_ACTION ITEM_: With pictures left out, set down exactly the lines from the line containing "The width and" through the last line of the data.

---------- SOURCE MATERIAL ----------

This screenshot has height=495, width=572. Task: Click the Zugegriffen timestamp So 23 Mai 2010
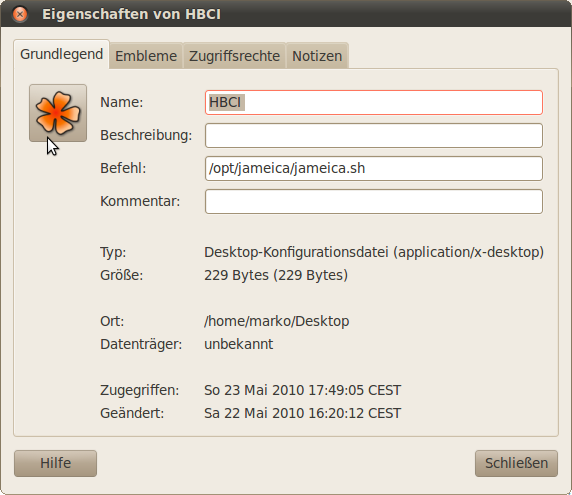302,390
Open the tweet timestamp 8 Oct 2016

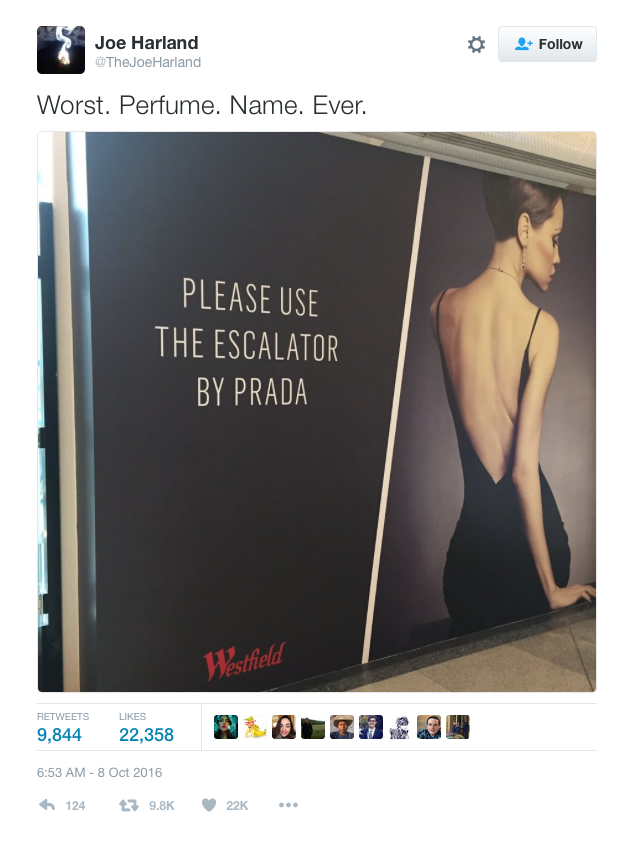coord(99,772)
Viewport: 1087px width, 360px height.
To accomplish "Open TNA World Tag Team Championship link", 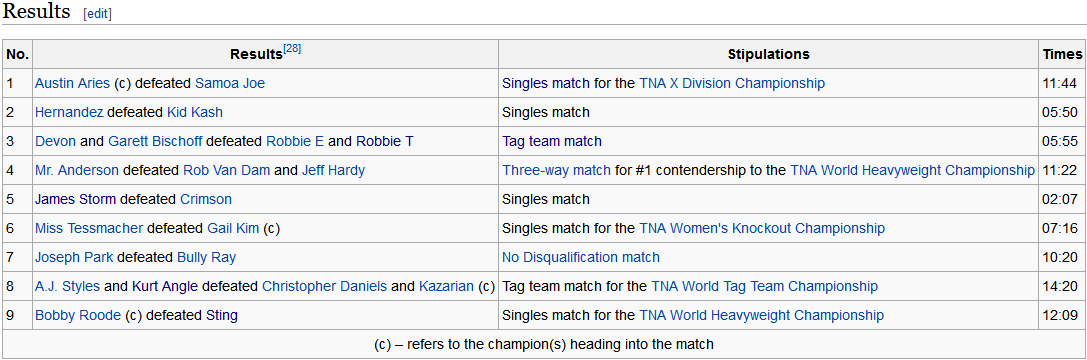I will [765, 286].
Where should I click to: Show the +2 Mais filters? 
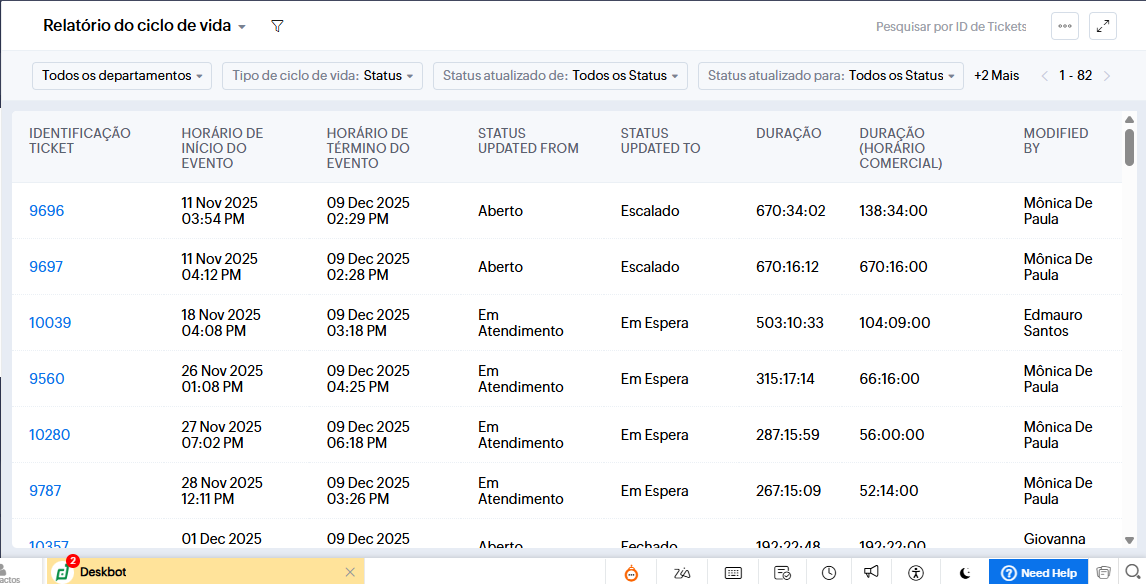coord(996,76)
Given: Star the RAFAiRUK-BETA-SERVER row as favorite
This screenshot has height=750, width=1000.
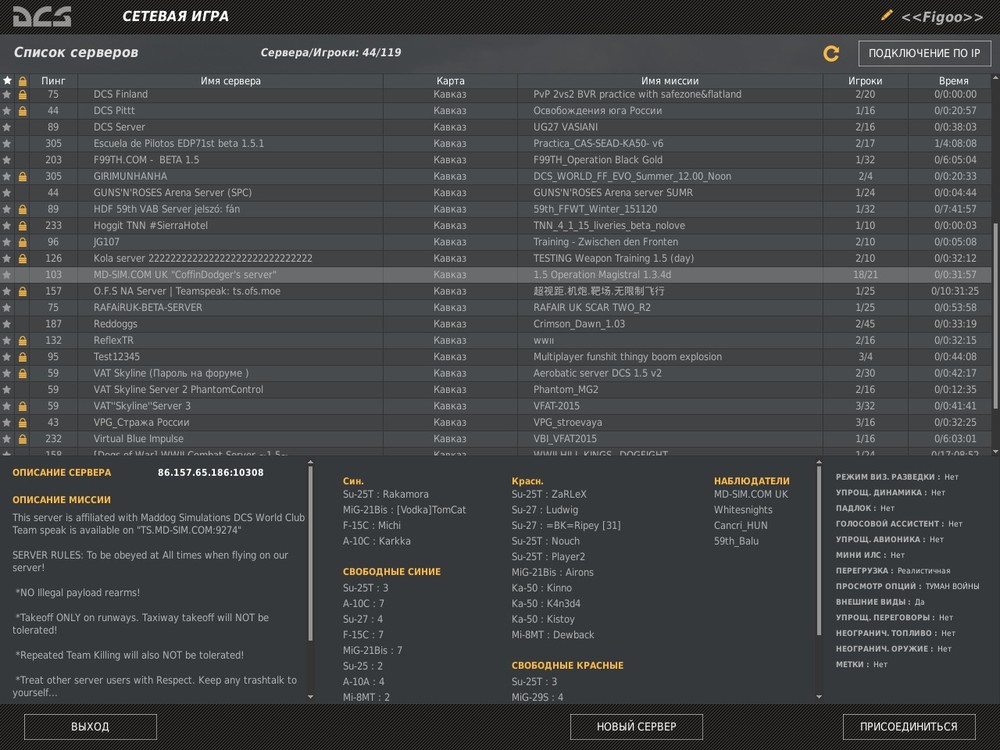Looking at the screenshot, I should pos(7,308).
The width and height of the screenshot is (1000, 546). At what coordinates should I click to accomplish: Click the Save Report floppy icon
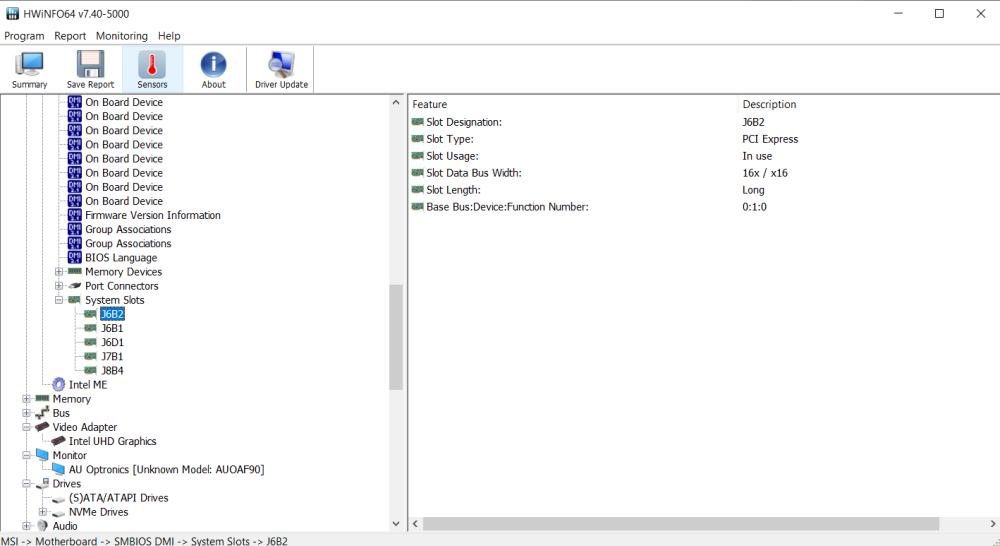(x=90, y=69)

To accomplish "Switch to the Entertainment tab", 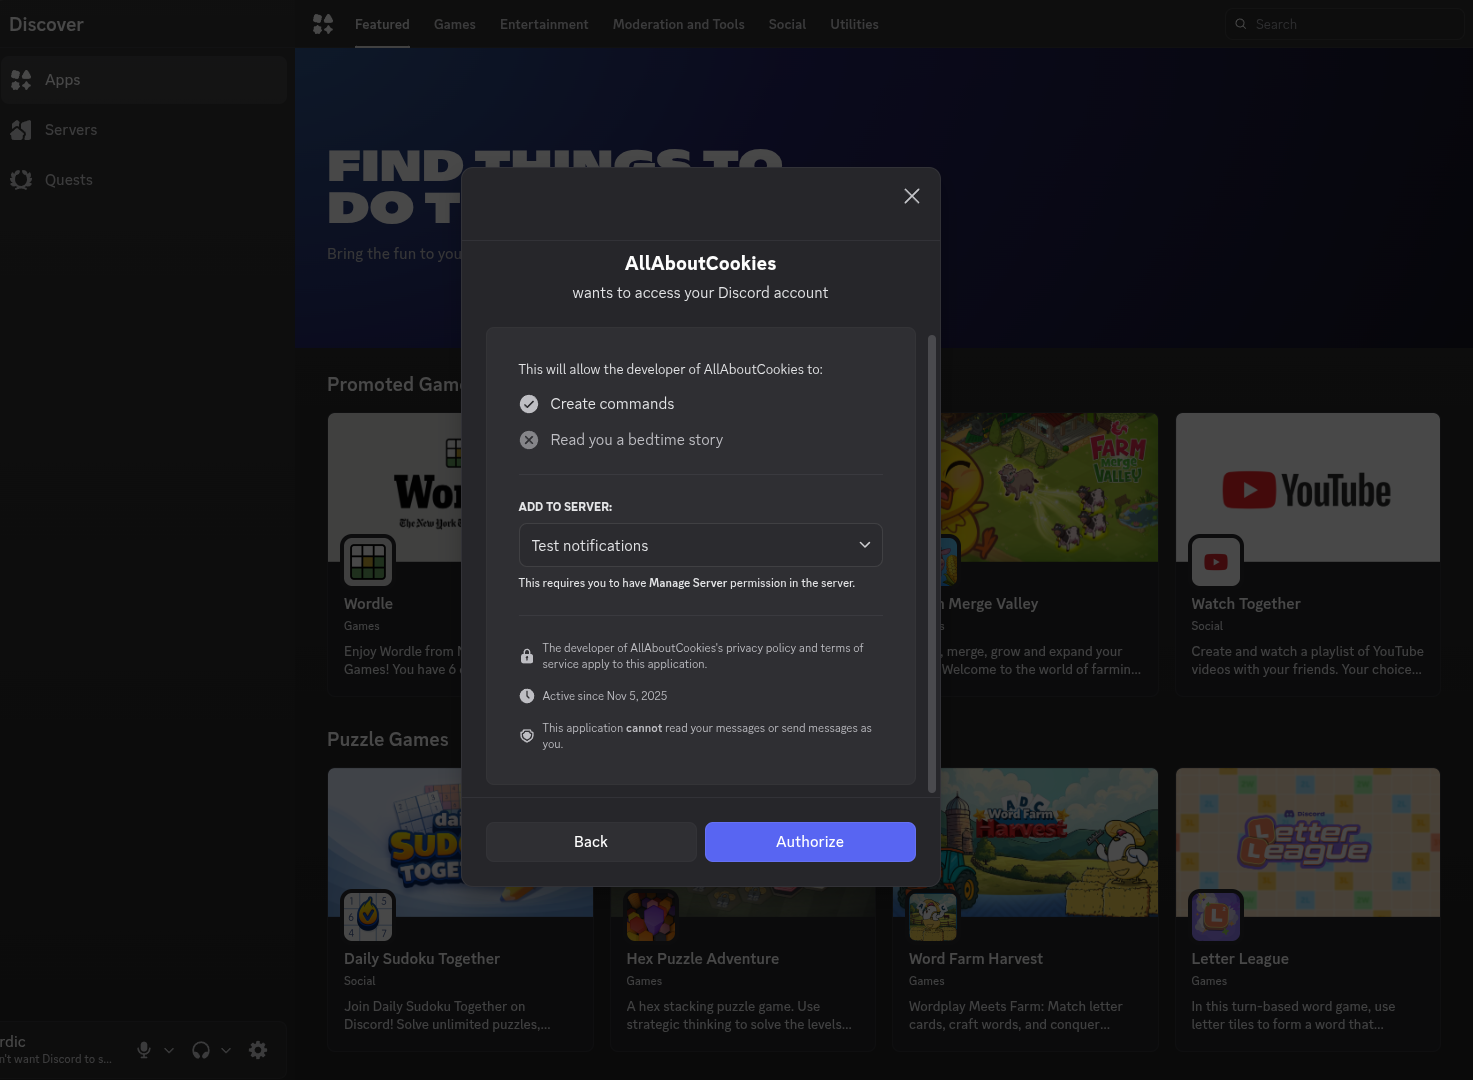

----------

_EXPECTED ANSWER_:
The width and height of the screenshot is (1000, 546). At what coordinates should I click to accomplish: Click the Save Report floppy icon
(x=90, y=69)

To accomplish "Switch to the Entertainment tab", 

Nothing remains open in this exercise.